А главное — сложился уже, был значительной и самостоятельной творческой личностью сам Леонид Первомайский, знавший, чего он хочет в поэзии и жизни, целеустремленный и широко образованный. Был он человеком чести и гражданского долга. Даже если в чем-либо ошибся, оценка или поступок всегда являлись следствием твердого убеждения. Представления менялись с течением бурного времени: для творческой личности не существует неизменных догм. Ведь, как утверждал Гёте, изменение взглядов и вкусов и есть вернейший признак того, что человек живет, а не только существует.
Чистая совесть и гражданская ответственность — двумя этими категориями Леонид Первомайский руководствовался и в дни войны. Он не был военнообязанным — военкомат снял его с учета из-за плохого зрения, еще когда поэт жил в Харькове. Однако физическая близорукость не оказалась определяющей — решала дальнозоркость гражданина, который не мог в такую минуту не быть со всеми.
Совершенно отчетливо вижу его и теперь — в пестрой рубашке с расстегнутым воротником: он склонился над только что написанным стихотворением для газеты «Комуніст». Услышав, что кто-то вошел, поэт оторвал глаза от бумаги и, узнав, посмотрел на меня, уже переодетого в военную форму; посмотрел расстроенно и печально: понял, что я забежал проститься.
Это было в воскресенье 22 июня 1941 года. Первый день войны…
Я попросил уладить кое-какие мои дела, с которыми не успел справиться. Первомайский пообещал. Зная его, я не сомневался, что обещание будет выполнено. Он обнял меня, как мне тогда показалось, виновато: чувство вины того, кто остается в безопасности, перед тем, кто уходит в военное пекло — возможно, навсегда.
Дней через пять я вернулся из-под Львова, накануне захваченного фашистскими войсками. Наш дом стоял пустой — всех, кто не подлежал мобилизации, эвакуировали на восток. Не сомневаясь, что и Леонид уехал со всеми, я на всякий случай все-таки позвонил ему из своей пустой квартиры. Никто не ответил.

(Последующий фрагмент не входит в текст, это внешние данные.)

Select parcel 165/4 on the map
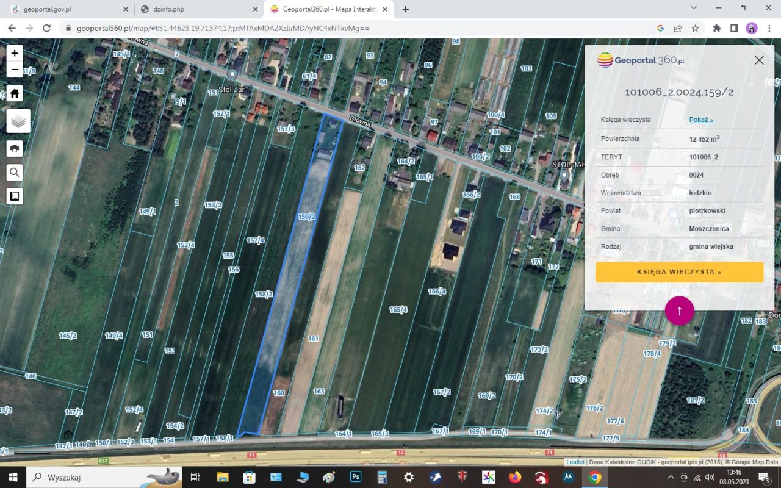781x488 pixels. click(398, 310)
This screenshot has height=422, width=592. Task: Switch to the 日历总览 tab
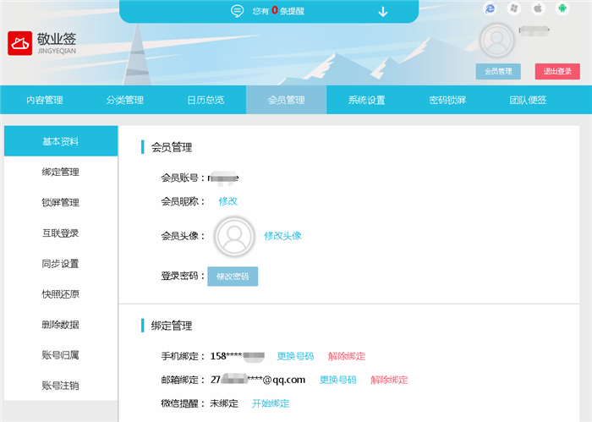pyautogui.click(x=206, y=100)
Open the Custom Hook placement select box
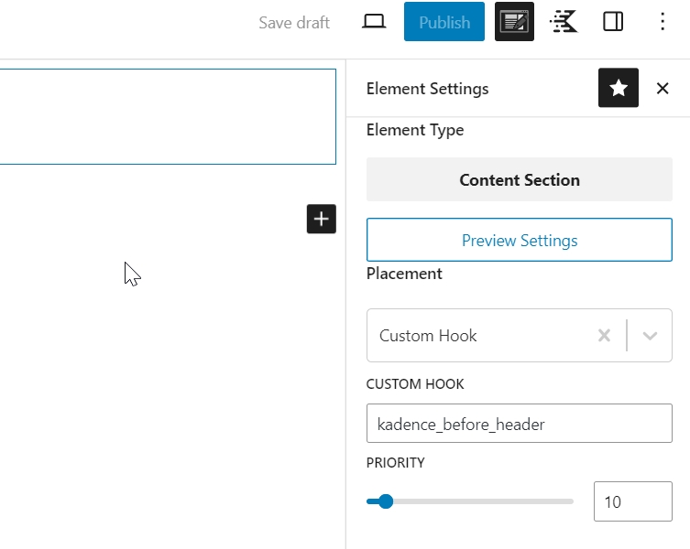 click(x=476, y=336)
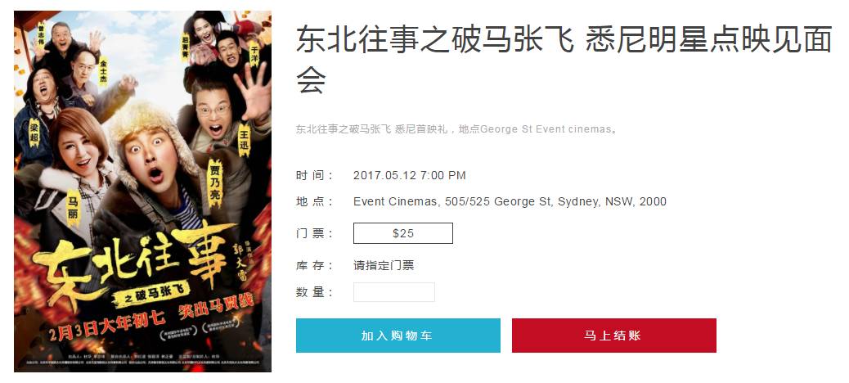
Task: Click the 加入购物车 add to cart button
Action: click(398, 336)
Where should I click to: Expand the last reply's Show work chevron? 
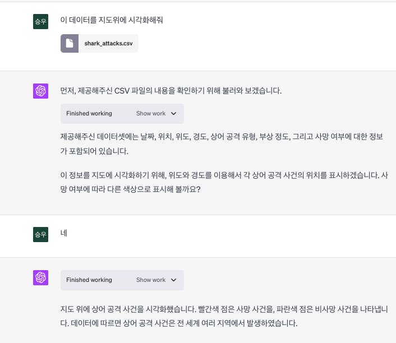[x=173, y=280]
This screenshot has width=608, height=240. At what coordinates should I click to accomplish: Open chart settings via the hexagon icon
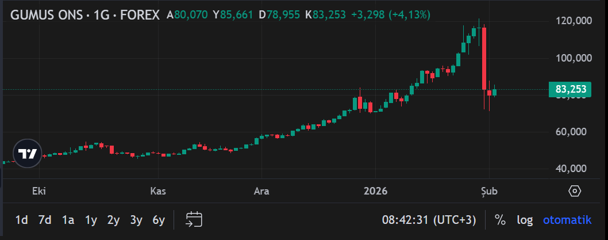tap(575, 191)
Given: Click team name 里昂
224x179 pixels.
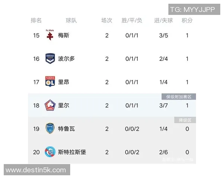Looking at the screenshot, I should coord(64,82).
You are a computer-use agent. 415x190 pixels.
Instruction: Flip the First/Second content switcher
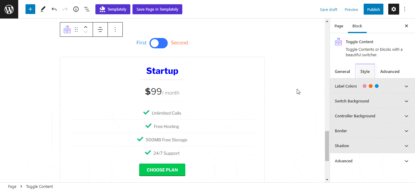[x=159, y=43]
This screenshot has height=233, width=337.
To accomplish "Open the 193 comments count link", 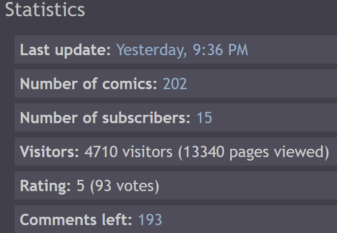I will pos(150,220).
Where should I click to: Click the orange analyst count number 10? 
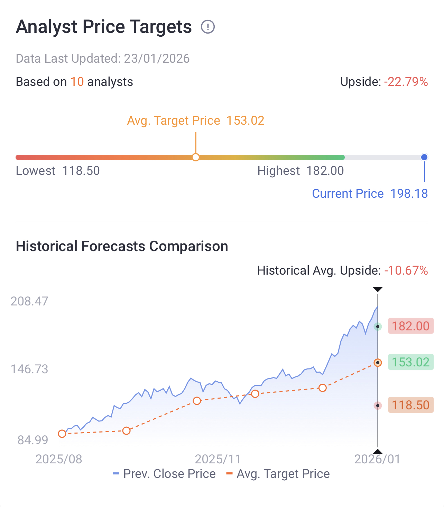tap(77, 82)
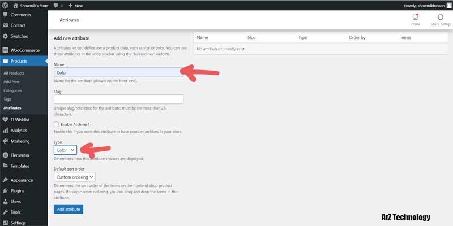Click the Add attribute button

pos(69,209)
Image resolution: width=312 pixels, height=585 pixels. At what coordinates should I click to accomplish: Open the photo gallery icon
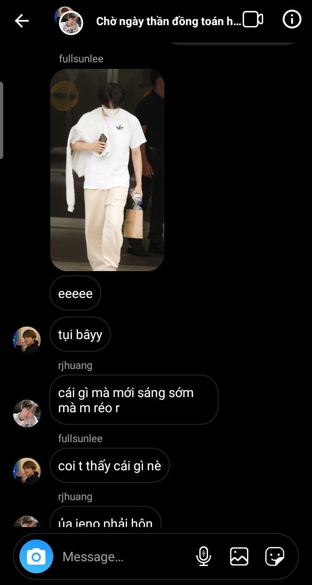pyautogui.click(x=239, y=556)
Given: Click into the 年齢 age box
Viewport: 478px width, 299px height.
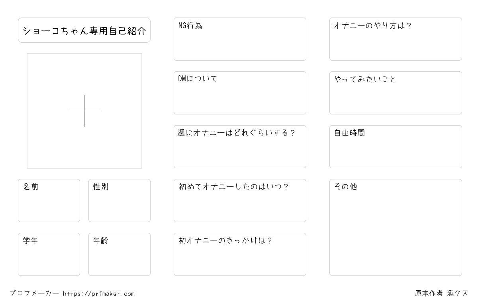Looking at the screenshot, I should tap(120, 254).
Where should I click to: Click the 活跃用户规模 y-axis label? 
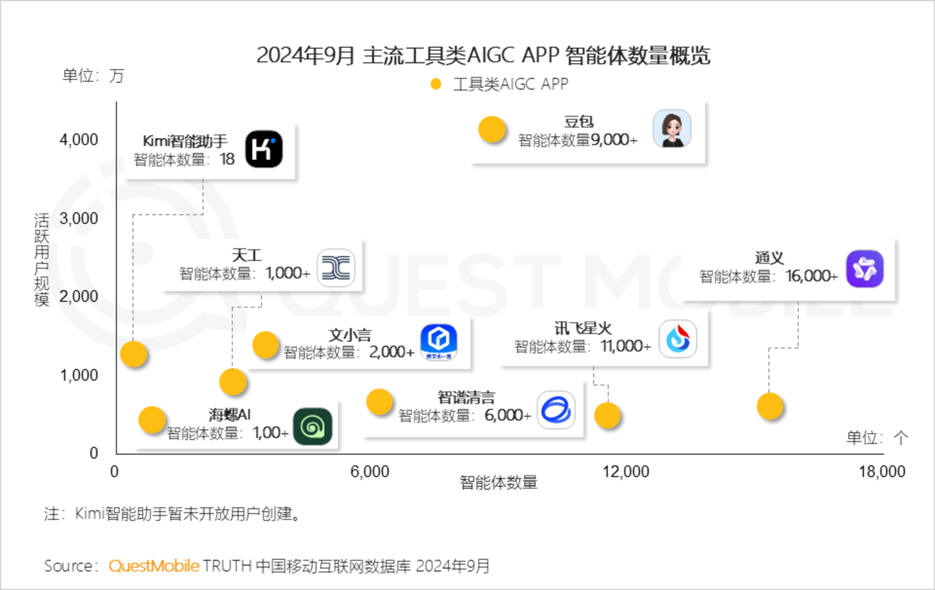point(42,260)

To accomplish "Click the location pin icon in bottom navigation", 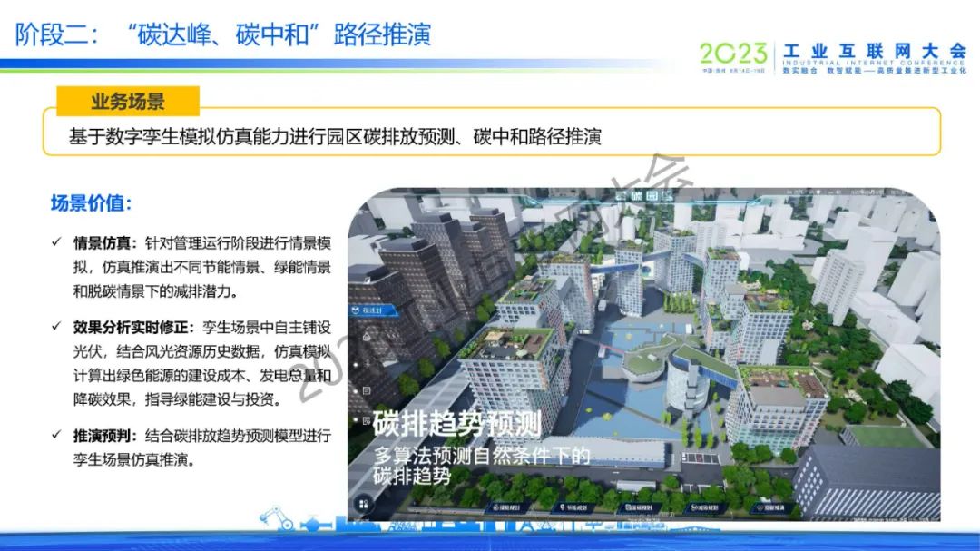I will 575,507.
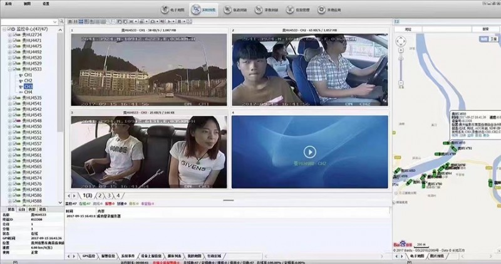Click the 搜索 button above the map
501x264 pixels.
pos(485,29)
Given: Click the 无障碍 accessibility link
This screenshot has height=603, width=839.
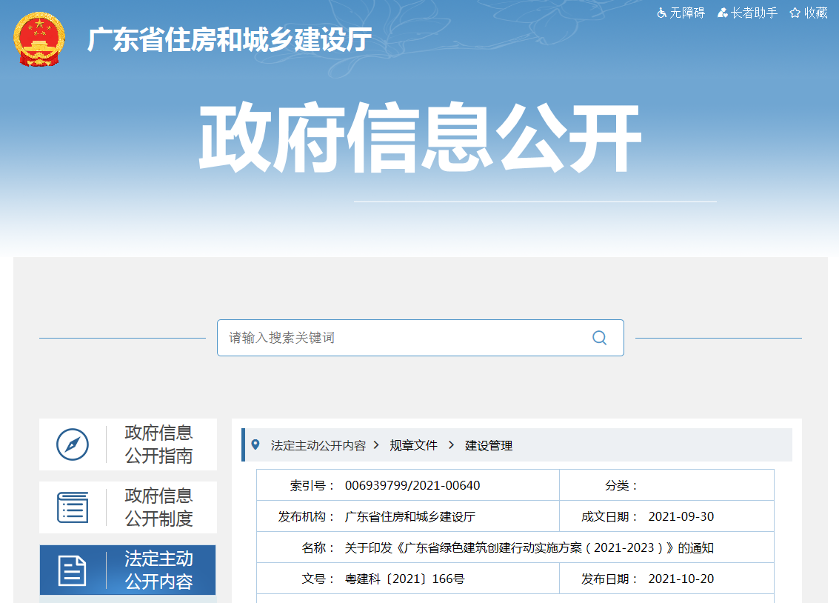Looking at the screenshot, I should click(687, 13).
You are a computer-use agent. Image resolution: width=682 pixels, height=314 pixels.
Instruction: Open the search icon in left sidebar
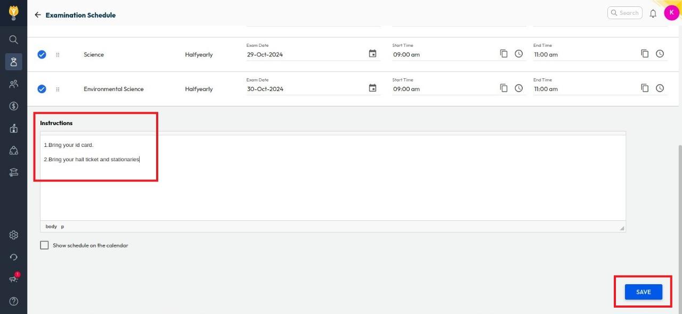click(14, 39)
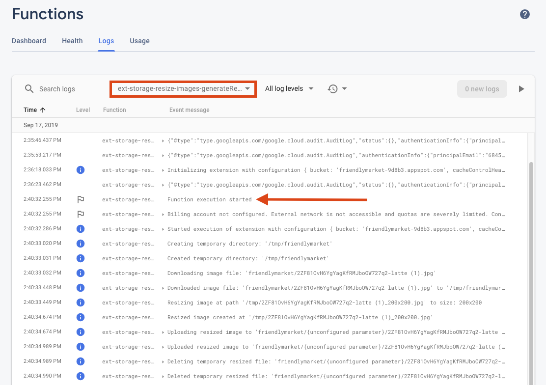Click info icon for Downloading image file
The image size is (546, 385).
(x=81, y=273)
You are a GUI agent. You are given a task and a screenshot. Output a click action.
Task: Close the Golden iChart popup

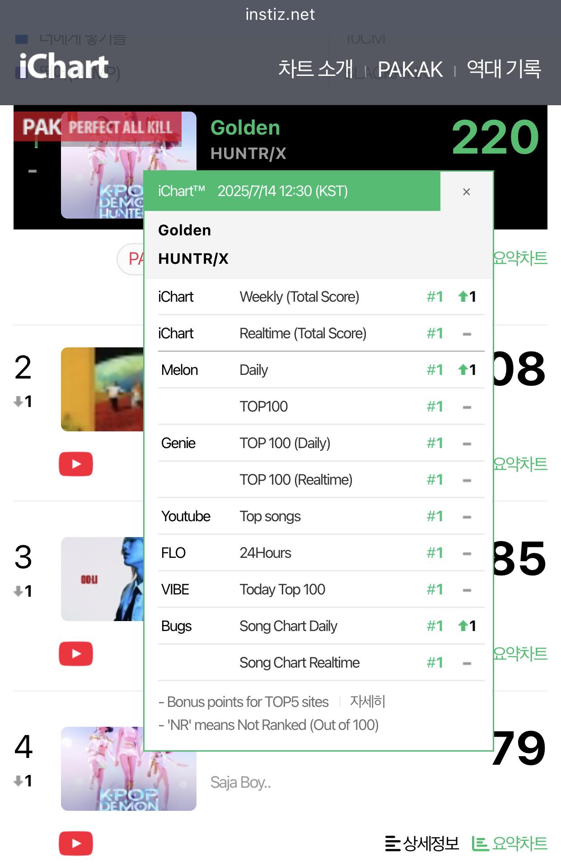click(467, 192)
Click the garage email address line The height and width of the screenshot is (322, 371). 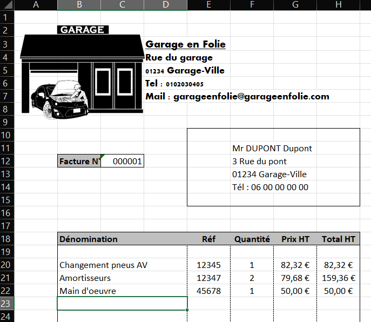pos(238,97)
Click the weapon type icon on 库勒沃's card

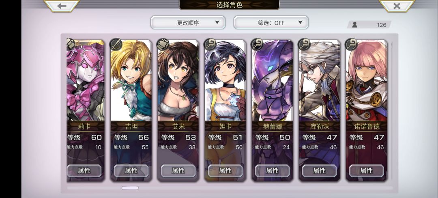tap(304, 44)
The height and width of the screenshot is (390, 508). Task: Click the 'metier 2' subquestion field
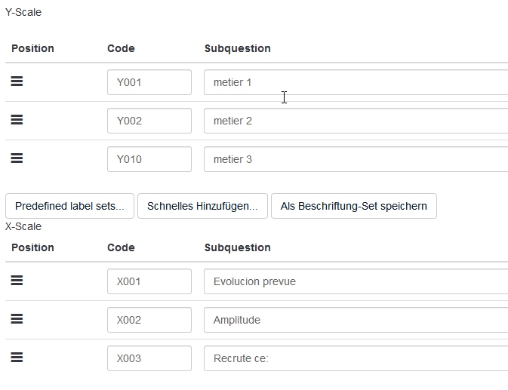point(355,121)
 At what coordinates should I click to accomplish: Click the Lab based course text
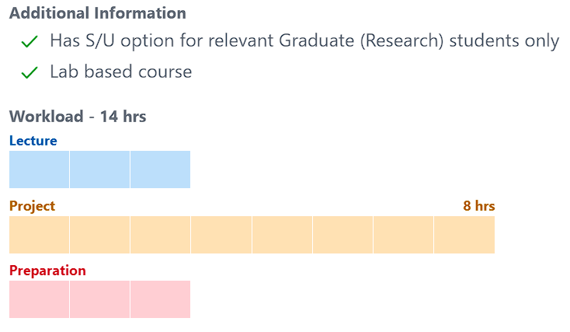coord(120,72)
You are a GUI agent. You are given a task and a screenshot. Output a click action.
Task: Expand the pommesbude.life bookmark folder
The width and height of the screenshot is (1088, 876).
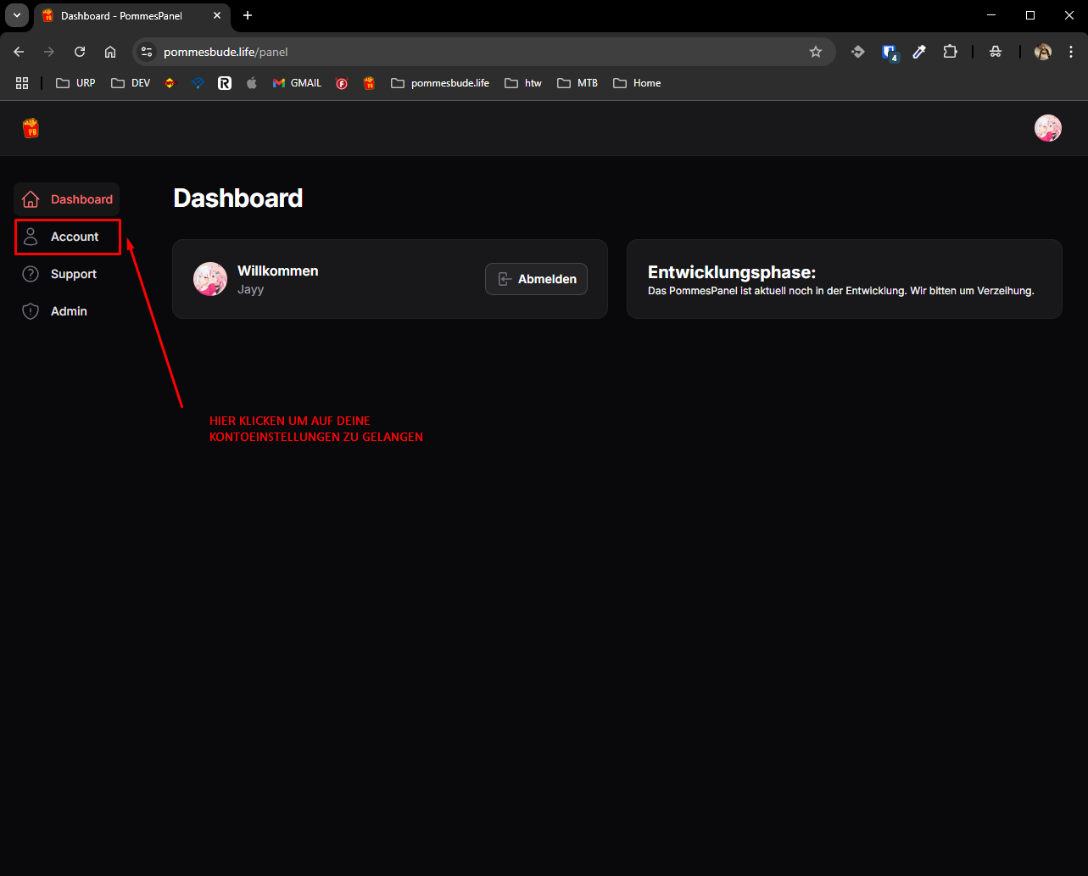(440, 83)
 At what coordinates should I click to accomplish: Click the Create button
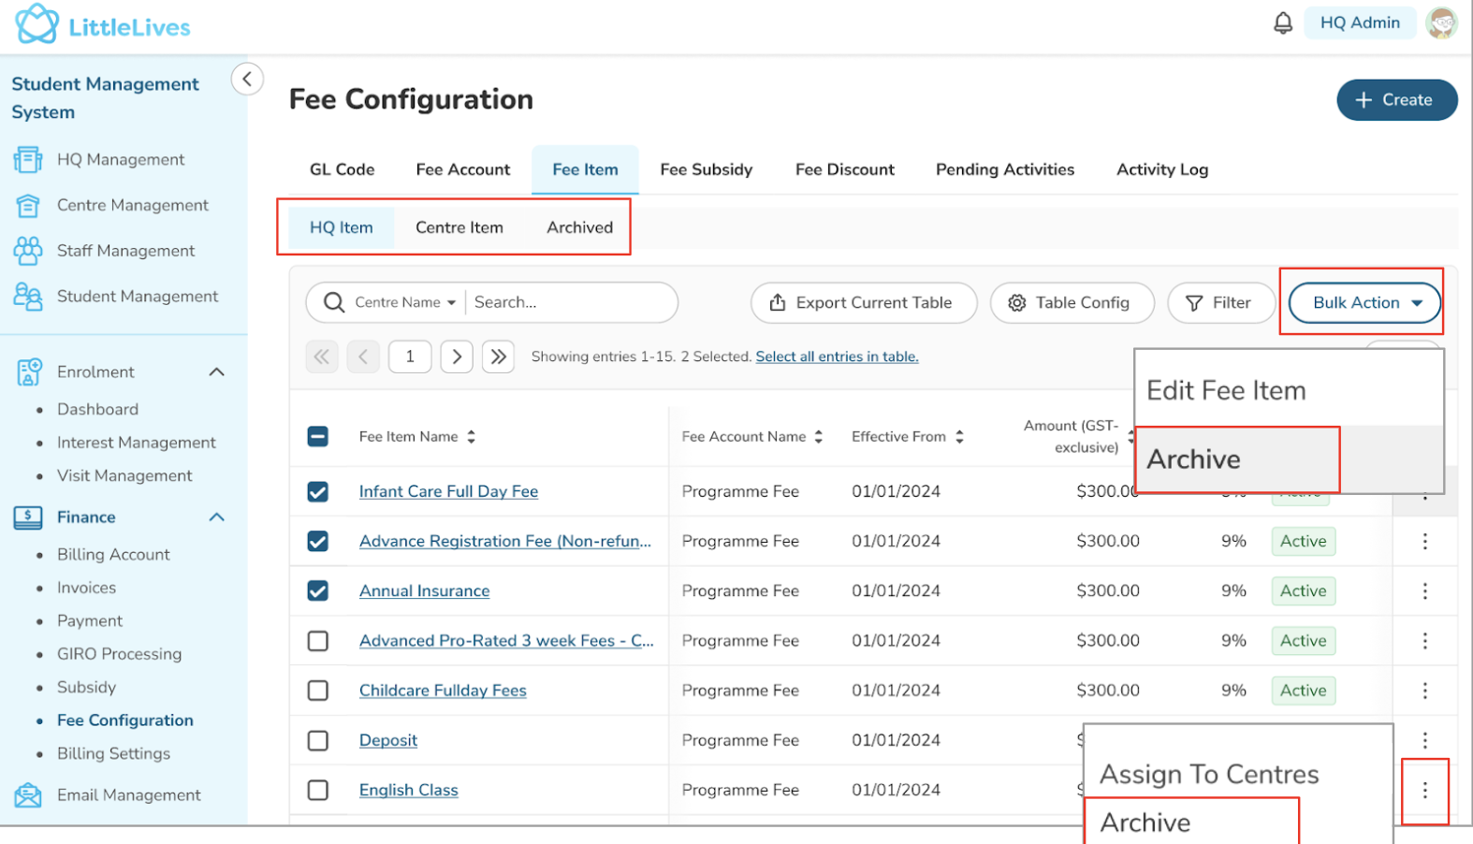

Но первый, кого я встретил, очутившись через час в Броварах, где разместилось Политуправление фронта, был именно Первомайский. Гимнастерка с петлицами рядового бойца, пояс с портупеей и пилотка — все это, однако, не придавало ему воинственного вида.
Я не спросил, почему он очутился не на востоке, а на западе от Киева. Хорошо зная этого человека, я понял, что заставило его поступить именно так. Конечно, он мог делать свое дело и в Уфе, тем более что лозунг про тыл как про кузницу, в которой куется победа, его оправдал бы. Но Леонид Первомайский знал, что поэзия отличается от всякого иного оружия еще и тем, что ее можно создавать и под огнем. Вскоре он это блестяще доказал, создав прекрасную книгу «Солдатские песни».
Мы сидели на крыльце какого-то небольшого домика, и он слушал мой рассказ о том, что я видел подо Львовом. Веселого в этом рассказе было мало. Я выглядел, пожалуй, несколько растерянным, так как, с минуту помолчав, Леонид сказал:
— Все кончается. Надо перенести и это.
Его убежденность и железная последовательность были результатом глубокой вдумчивости. А то, что происходило в первые дни войны, надо было понять. О выводе, к которому пришел Леонид Первомайский, наблюдая своими глазами события, происходившие вокруг, говорит его знаменитое стихотворение «Земля», написанное в тяжелейшие дни отступления, когда нетрудно было и растеряться.